● Aim A: Can you sum up the passage on referent power in two sentences?

Referent power is a form of reverence gained by a leader who has strong interpersonal relationship skills. Referent power, as an aspect of personal power, becomes particularly important as organizational leadership becomes increasingly about collaboration and influence and less about command and control.

In an organizational setting, referent power is most easily seen in the charismatic leader who excels in making others feel comfortable in his or her presence. Staff typically express their excitement about work in terms of their attraction to their leader's personal characteristics and charisma. They commit to their work because of the leader's likability, and they base their self-esteem and sense of accomplishment on their leader's approval.

Referent power may be defined as 'the ability of a leader to influence a follower due to the follower's admiration, respect, or identification with the leader'. It has been suggested  that the term referent power may reflect a misspelling, with a more appropriate label being reverent power. The Cambridge English Dictionary defines reverent as "showing great respect and admiration", whereas "referent" is typically defined as "the thing that a symbol stands for, or refers to". Bertram Raven states that "Referent power stems from the target identifying with the agent, or seeing the agent as a model that the target would want to emulate".

● Aim B: Could you write out the entries, everything from the line containing "You are a computer-use agent. Screen dimensions: 1568x706" down to the line containing "Toggle the speaker", with both of those lines included?

● Records shown:
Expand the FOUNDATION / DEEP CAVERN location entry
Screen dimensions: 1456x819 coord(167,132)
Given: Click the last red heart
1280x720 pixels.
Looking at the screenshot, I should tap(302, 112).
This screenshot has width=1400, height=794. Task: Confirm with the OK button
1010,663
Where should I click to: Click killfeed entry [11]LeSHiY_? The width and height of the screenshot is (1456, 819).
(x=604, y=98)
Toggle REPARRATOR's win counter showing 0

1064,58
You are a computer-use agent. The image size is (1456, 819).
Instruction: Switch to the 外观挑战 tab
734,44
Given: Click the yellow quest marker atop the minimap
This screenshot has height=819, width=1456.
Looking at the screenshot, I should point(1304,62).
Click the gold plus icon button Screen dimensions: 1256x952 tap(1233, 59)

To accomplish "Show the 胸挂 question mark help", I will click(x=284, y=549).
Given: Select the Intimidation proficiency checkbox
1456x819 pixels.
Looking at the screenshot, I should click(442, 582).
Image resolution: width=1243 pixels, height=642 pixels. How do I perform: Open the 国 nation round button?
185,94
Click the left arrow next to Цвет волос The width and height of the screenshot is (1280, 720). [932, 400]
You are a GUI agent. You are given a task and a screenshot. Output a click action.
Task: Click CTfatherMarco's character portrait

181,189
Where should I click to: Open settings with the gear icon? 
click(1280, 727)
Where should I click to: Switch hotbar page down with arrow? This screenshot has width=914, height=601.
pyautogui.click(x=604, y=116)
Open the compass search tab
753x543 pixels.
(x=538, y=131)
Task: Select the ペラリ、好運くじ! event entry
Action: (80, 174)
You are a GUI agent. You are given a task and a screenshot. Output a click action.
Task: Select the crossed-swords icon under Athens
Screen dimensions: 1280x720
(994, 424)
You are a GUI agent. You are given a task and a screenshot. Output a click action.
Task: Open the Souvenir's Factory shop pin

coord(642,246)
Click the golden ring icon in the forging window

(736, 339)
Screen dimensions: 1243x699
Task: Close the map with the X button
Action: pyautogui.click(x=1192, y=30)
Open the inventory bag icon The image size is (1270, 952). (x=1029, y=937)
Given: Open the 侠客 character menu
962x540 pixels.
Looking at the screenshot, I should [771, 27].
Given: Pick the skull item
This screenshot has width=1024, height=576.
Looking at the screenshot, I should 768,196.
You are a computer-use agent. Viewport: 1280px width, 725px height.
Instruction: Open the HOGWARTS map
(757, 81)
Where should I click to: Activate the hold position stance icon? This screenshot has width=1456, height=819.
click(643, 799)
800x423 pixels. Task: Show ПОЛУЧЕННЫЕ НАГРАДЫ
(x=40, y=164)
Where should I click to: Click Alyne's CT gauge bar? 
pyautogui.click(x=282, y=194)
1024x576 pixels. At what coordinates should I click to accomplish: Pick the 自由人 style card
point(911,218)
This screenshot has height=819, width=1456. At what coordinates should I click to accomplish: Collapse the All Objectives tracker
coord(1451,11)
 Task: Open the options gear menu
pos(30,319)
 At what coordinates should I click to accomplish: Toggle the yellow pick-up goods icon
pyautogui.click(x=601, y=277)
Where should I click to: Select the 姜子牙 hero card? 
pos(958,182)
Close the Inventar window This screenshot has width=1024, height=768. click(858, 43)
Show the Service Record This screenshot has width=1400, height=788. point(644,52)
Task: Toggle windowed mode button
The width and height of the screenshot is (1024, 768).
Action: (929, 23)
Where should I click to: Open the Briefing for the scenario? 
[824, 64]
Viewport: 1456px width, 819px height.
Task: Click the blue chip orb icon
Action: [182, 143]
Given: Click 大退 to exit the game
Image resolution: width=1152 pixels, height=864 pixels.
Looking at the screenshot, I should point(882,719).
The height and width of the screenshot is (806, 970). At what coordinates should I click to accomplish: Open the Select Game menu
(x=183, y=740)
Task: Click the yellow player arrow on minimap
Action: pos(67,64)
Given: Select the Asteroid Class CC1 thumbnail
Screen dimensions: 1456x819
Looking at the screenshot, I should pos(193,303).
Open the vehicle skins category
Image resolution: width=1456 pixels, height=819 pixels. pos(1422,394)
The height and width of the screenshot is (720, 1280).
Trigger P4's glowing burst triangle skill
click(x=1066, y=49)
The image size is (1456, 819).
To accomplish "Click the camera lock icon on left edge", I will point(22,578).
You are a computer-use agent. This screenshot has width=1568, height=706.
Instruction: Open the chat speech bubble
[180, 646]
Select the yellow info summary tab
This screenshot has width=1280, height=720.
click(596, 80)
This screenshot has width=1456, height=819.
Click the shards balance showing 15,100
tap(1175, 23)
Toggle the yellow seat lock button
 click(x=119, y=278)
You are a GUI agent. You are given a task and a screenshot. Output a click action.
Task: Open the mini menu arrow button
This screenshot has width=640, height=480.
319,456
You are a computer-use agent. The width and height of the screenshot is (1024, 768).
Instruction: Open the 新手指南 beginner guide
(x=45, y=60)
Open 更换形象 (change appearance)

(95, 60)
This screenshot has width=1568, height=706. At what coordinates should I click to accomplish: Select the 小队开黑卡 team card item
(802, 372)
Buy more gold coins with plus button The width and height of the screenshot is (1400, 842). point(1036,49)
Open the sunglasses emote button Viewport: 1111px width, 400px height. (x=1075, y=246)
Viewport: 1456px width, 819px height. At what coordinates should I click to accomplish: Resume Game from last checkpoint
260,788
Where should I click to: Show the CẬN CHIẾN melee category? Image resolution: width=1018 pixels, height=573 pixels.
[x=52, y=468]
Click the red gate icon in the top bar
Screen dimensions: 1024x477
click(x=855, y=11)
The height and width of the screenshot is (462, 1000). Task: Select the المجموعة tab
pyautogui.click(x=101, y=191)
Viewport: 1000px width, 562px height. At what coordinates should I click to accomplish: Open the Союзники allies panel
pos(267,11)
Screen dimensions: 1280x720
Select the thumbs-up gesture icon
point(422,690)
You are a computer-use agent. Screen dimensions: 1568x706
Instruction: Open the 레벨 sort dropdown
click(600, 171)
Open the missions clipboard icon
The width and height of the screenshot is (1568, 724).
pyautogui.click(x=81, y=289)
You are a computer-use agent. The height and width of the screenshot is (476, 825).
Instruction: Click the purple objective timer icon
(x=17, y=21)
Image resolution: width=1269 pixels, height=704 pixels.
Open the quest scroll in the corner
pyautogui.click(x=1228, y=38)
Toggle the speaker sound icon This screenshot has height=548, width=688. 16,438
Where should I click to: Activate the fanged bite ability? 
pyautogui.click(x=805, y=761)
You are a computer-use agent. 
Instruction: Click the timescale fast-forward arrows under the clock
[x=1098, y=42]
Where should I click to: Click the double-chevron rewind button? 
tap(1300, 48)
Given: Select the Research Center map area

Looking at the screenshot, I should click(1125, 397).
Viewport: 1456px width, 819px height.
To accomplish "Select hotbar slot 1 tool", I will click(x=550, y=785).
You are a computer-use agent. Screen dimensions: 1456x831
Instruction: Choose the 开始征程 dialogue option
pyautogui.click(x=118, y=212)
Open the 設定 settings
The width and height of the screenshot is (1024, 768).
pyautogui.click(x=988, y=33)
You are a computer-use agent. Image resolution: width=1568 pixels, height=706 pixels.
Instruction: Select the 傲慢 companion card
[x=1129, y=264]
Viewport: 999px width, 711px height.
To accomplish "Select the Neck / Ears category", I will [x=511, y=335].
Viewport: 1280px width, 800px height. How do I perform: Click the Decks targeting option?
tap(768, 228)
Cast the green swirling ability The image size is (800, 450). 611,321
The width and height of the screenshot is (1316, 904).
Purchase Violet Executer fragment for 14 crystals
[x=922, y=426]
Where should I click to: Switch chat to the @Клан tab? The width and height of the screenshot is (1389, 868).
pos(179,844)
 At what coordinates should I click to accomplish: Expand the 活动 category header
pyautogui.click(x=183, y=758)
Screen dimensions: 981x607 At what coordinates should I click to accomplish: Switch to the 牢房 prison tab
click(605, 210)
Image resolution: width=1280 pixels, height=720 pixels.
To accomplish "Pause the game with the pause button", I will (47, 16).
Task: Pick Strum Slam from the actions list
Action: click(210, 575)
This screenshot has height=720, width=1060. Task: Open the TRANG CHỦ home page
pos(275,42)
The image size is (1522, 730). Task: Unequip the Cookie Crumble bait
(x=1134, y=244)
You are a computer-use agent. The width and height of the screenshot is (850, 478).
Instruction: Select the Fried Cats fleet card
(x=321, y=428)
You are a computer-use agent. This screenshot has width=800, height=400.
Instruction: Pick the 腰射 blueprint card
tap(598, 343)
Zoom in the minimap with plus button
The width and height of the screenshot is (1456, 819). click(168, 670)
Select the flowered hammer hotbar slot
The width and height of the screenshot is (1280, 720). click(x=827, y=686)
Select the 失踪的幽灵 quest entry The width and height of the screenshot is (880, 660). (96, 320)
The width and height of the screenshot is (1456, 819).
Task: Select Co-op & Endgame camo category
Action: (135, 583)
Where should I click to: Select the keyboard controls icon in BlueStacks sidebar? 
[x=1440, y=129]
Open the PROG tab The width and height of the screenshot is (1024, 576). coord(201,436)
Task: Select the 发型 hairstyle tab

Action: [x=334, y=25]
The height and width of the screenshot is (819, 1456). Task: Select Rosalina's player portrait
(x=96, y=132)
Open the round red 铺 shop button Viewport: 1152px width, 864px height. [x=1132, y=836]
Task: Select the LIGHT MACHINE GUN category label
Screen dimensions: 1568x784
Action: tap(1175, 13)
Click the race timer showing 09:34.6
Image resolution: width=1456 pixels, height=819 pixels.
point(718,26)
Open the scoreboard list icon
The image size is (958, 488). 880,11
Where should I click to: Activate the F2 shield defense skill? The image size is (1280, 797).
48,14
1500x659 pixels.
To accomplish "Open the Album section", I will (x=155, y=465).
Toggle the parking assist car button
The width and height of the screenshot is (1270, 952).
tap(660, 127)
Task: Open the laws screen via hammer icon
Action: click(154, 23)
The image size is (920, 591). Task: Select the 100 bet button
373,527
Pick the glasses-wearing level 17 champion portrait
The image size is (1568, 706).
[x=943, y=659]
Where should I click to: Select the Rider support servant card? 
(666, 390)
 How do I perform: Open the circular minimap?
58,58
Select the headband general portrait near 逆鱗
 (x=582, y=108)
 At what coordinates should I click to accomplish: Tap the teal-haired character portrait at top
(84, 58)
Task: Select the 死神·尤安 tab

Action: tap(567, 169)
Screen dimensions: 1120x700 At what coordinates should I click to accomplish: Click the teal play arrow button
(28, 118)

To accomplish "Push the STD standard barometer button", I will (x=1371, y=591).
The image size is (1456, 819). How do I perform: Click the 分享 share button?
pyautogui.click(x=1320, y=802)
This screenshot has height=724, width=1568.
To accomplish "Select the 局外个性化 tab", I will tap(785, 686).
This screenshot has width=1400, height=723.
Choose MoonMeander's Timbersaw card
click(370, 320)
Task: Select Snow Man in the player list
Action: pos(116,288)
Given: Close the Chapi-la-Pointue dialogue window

● Finished answer A: Referent power is a form of reverence that a leader with strong interpersonal relationship skills gains through followers' admiration, respect, or identification, and it grows more important as leadership becomes more about collaboration and influence than command and control. It is most easily seen in charismatic leaders whose staff commit to their work because of the leader's likability, and it has been suggested that a better label for it would be reverent power.</t1>

● Finished answer B:
You are a computer-use agent. Screen dimensions: 1568x706
Instruction: Open the 레벨 sort dropdown
click(600, 171)
Open the missions clipboard icon
The width and height of the screenshot is (1568, 724).
pyautogui.click(x=81, y=289)
You are a computer-use agent. The height and width of the screenshot is (476, 825).
Instruction: Click the purple objective timer icon
(x=17, y=21)
Image resolution: width=1269 pixels, height=704 pixels.
Open the quest scroll in the corner
pyautogui.click(x=1228, y=38)
Toggle the speaker sound icon This screenshot has height=548, width=688. 16,438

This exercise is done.